19 The trapper lived on a healthy diet of spruce partridge, caribou steaks, ptarmigan stew, snow buntings, salt pork, and flat bread made of flour, salt and water cooked in an open pan over the fire. Supplies of caribou meat were cached high in the air between a pair of trees to keep it out of the reach of marauding wolves and bears. Properly prepared, cached caribou meat was good for a year even though the heat of a summer's day could soar to 30°C. To prepare a cache, the outer layer of meat was burnt to a crisp over an open fire. Searing the meat over an open fire to form a hard, black shell protected the meat from mosquitoes and black flies.
20 To protect themselves from black flies and mosquitoes during the summer months, trappers used a method learned from the Nascaupi Indians: juice squeezed from the leaves of the Labrador tea15 plant formed a natural and long-lasting insect repellent when smeared over the skin.
21 Ingenuity saw many a trapper overcome adversity in times of crisis. The bush telegraph was a wonderful means of exchanging messages when isolated for long periods. There was the story of Jim Goudie working his trap lines in the upper reaches of the Churchill River16 when word came to him that one of his children was stricken with measles, a serious matter before the discovery and use of antibiotics.17 To return to North West River with all haste, Jim used the river as the quickest means of travel.18 The only canoe he could find was several years old and severely deteriorated. The canvas had rotted and the skeletal frame was all that remained of the craft. Undaunted, Goudie upturned the canoe on the ice at the river's edge and poured water over the ribs to form an ice shell.

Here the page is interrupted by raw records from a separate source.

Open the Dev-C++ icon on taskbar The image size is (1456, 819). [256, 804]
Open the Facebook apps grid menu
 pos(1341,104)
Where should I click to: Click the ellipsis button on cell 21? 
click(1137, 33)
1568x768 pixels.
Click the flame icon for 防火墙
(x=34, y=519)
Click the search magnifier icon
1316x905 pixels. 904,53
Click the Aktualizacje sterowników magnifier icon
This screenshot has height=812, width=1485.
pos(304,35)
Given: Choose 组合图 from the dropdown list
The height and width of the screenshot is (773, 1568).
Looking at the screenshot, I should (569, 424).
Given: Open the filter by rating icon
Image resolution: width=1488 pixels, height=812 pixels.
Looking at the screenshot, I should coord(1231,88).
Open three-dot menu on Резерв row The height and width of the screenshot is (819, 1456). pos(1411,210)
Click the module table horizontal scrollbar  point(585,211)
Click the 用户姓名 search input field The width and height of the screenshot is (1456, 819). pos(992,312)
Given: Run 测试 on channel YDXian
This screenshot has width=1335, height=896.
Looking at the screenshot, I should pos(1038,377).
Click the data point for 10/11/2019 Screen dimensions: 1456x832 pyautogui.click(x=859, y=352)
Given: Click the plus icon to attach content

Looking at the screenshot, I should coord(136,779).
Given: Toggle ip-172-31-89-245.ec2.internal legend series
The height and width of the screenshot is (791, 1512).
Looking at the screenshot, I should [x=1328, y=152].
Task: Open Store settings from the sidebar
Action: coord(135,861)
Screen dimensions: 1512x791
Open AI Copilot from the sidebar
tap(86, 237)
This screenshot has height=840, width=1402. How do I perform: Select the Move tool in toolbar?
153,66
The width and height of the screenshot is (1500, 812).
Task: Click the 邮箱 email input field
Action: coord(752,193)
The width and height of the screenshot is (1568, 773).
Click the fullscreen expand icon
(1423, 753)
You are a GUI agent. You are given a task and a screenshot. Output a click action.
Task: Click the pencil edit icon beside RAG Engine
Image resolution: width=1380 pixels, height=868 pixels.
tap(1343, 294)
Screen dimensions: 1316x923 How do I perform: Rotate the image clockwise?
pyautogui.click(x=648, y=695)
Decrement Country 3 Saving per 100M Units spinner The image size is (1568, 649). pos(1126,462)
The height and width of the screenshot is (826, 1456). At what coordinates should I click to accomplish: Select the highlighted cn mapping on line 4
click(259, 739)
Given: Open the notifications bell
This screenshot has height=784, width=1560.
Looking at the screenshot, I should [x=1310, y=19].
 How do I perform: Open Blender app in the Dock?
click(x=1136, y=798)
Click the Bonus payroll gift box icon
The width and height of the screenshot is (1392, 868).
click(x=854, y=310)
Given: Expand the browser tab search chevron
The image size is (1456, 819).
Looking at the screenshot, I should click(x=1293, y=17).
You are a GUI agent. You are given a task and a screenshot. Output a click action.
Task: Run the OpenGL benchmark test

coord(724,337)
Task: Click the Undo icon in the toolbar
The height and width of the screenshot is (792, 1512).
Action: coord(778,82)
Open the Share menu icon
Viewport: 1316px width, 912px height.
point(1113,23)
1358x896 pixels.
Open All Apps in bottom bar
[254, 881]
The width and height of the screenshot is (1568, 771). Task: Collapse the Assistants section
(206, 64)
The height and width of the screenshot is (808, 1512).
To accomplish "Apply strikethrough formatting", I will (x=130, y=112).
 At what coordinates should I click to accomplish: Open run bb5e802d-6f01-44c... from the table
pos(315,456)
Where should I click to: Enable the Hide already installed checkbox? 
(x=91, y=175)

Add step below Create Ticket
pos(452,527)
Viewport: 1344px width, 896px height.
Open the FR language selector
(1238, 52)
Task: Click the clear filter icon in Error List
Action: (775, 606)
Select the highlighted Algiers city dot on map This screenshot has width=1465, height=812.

Then, having shaved a smooth surface with his axe, he gingerly lowered the canoe into the river and loaded in his gear, pelts and all to paddle his way among the ice pans and fast flowing river to the head of Muskrat Falls 130 kilometres downstream.
22 Goudie's journey in an ice boat in the late 1930s has become part of the folklore of Labrador and, like the trapping community itself, now all but extinct, it is part of the territory's history. With the rise of commercial and economic development, and the opening up of Labrador to mining, the way of life of the Liveyers has all but disappeared.
23 Trappers now share the fate of such pastoral occupations as shepherds, coopers, blacksmiths and harness makers. They are a vanished breed of men swept away by the inexorable march of civilization. Nevertheless, with the corning of the power shovels of the iron ore mines to gouge the landscape and the rise of hydro-power developments with their dams holding back the water in massive fore-bays, none would appreciate more than the old trappers of Labrador the observation of Hesketh Prichard that "the problem of existence is solved by successful destruction."